Source data
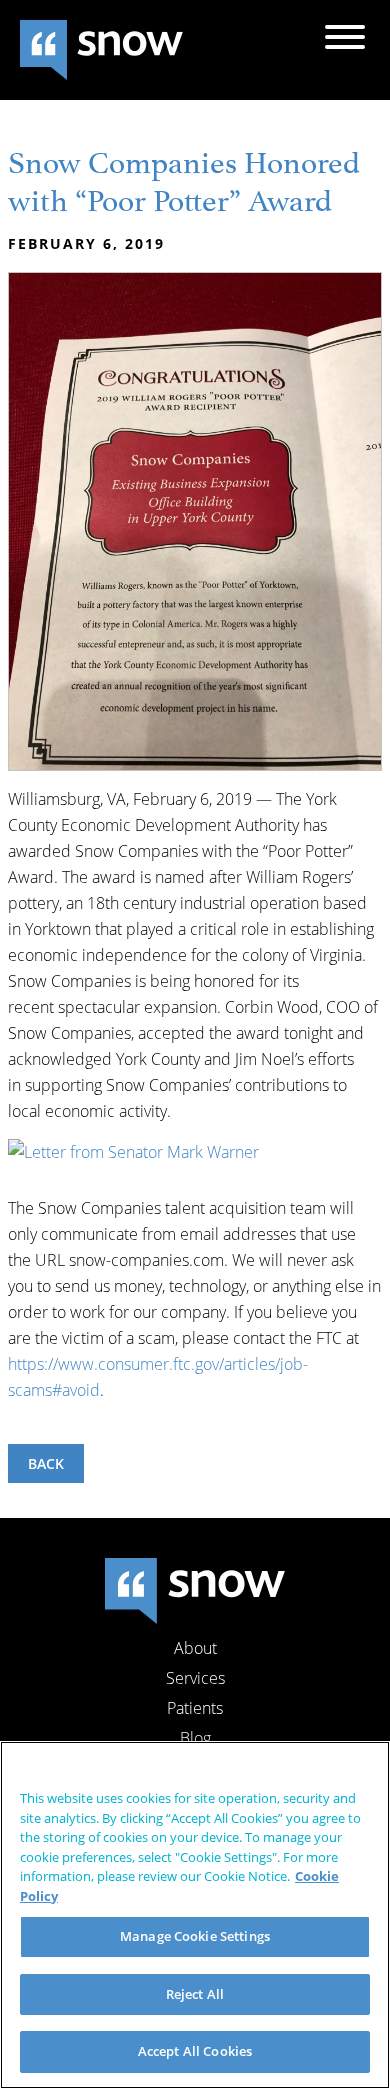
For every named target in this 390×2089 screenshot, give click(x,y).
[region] (195, 1915)
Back (46, 1463)
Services (195, 1678)
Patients (195, 1708)
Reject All (195, 1994)
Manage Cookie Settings (195, 1936)
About (195, 1648)
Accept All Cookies (195, 2051)
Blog (195, 1738)
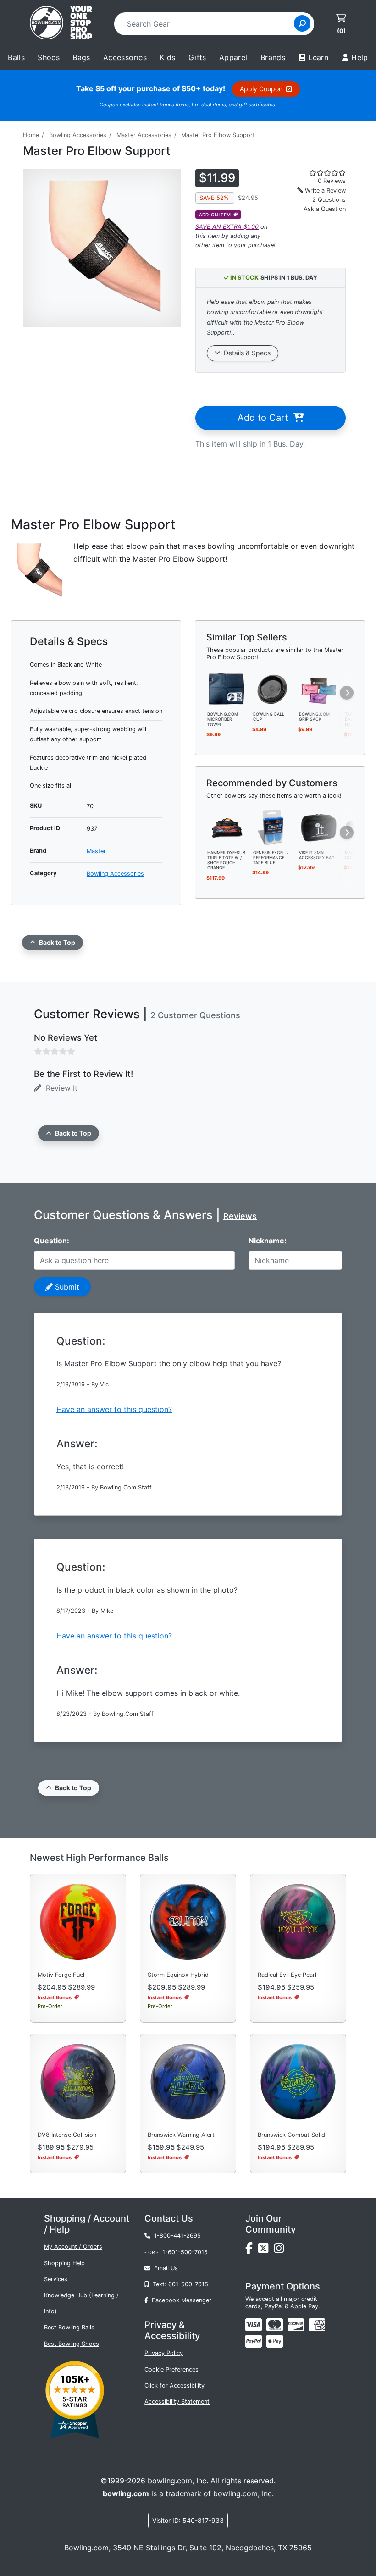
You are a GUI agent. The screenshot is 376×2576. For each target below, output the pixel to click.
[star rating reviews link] (318, 173)
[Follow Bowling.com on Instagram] (281, 2250)
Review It (59, 1087)
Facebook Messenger (179, 2300)
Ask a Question (325, 208)
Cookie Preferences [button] (171, 2369)
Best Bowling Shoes (71, 2343)
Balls (16, 57)
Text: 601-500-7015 (178, 2284)
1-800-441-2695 (175, 2235)
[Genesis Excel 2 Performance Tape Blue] (272, 826)
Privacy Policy (163, 2353)
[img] (253, 2341)
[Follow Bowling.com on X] (266, 2250)
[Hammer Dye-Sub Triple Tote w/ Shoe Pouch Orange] (227, 826)
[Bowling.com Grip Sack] (318, 688)
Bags (81, 57)
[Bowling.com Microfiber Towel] (227, 688)
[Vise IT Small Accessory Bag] (318, 826)
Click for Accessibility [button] (174, 2385)
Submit (66, 1286)
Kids (168, 57)
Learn (318, 57)
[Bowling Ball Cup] (272, 688)
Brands (272, 57)
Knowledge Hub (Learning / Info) (81, 2303)
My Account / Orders (73, 2246)
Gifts (197, 57)
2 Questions (329, 199)
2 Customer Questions (195, 1015)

What you have to do
What you give back should be only the lines of the records above, starting at the line with "[Follow Bowling.com on X] (266, 2250)" and ending at the line with "Gifts (197, 57)", restated word for word.

Response area
[Follow Bowling.com on X] (266, 2250)
[Hammer Dye-Sub Triple Tote w/ Shoe Pouch Orange] (227, 826)
[Bowling.com Grip Sack] (318, 688)
Bags (81, 57)
[Bowling.com Microfiber Towel] (227, 688)
[Vise IT Small Accessory Bag] (318, 826)
Click for Accessibility [button] (174, 2385)
Submit (66, 1286)
Kids (168, 57)
Learn (318, 57)
[Bowling Ball Cup] (272, 688)
Brands (272, 57)
Knowledge Hub (Learning / Info) (81, 2303)
My Account / Orders (73, 2246)
Gifts (197, 57)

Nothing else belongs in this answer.